• Extracted information
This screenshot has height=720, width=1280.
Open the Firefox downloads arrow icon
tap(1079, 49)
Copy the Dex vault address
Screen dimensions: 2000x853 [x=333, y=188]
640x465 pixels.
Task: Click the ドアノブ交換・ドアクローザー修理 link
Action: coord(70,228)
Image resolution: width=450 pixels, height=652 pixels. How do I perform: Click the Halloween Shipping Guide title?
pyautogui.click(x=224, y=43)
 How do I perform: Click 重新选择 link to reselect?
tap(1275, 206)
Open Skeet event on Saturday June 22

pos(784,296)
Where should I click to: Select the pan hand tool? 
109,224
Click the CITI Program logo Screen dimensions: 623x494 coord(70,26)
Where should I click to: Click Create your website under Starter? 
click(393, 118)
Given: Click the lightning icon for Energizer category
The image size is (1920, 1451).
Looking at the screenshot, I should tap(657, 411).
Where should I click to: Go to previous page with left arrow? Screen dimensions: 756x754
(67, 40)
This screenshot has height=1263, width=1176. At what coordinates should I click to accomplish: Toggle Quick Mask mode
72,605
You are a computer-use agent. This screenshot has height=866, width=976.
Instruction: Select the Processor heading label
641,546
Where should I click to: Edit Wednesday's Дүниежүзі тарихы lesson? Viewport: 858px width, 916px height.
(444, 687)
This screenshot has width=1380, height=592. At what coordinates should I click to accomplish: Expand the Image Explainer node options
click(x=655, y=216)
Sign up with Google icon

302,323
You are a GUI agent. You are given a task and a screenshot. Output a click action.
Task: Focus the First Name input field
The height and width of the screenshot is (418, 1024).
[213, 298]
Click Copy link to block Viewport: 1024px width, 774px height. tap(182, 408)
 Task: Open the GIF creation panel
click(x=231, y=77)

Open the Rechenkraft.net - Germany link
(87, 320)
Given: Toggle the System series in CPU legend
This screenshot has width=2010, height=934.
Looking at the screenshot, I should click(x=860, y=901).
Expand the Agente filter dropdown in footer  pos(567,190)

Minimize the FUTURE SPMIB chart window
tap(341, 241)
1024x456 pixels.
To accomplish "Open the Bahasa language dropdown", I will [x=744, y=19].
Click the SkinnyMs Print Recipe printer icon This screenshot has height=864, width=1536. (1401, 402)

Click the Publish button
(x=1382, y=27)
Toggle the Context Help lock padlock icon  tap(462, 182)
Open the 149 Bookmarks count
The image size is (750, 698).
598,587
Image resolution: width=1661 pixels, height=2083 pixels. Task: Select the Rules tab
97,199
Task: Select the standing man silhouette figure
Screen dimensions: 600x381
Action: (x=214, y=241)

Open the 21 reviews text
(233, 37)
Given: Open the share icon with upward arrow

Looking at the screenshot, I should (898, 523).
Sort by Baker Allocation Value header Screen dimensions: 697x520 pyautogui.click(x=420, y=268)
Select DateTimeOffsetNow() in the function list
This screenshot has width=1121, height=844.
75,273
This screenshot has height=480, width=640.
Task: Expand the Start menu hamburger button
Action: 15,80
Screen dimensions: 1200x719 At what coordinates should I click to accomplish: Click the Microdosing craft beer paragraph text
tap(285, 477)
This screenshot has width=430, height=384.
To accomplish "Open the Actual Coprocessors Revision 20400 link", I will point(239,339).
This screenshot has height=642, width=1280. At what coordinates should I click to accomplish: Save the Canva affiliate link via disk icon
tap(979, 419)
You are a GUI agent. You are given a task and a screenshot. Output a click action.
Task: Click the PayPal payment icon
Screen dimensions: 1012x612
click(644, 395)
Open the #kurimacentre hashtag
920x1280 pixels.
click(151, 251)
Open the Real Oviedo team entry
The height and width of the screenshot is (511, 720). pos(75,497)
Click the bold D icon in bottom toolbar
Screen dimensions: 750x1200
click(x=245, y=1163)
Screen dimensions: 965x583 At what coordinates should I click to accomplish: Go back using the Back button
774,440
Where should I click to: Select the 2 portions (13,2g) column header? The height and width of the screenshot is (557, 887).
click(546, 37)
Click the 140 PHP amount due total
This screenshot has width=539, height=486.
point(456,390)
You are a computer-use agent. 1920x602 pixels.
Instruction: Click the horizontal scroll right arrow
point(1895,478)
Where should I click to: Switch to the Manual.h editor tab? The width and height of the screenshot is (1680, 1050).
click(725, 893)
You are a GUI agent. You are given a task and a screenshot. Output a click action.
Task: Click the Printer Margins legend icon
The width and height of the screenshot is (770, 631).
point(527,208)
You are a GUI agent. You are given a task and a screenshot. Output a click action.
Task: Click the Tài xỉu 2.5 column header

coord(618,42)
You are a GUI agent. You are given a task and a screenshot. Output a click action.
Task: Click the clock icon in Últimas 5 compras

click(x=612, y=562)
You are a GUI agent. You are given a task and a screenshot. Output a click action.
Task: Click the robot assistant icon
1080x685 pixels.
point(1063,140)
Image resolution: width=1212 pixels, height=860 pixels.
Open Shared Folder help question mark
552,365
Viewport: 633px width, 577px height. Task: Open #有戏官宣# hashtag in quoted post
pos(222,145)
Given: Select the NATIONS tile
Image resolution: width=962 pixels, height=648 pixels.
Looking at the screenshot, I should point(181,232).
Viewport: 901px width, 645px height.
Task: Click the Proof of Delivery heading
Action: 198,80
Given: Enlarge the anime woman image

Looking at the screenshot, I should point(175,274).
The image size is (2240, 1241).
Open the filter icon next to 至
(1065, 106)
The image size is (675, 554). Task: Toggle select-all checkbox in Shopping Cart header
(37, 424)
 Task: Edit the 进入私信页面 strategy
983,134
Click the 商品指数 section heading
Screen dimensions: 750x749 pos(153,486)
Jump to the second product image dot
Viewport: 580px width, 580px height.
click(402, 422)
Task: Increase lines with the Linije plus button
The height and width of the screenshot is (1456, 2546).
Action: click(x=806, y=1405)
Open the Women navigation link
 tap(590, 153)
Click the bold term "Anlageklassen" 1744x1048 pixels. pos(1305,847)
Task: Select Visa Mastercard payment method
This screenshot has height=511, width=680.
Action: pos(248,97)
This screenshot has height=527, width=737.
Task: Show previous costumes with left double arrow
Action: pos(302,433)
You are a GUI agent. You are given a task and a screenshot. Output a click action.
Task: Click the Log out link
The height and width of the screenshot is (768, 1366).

• Task details
Your answer should be one number: how many lines in the material hold the string "dropdown".

• Result
2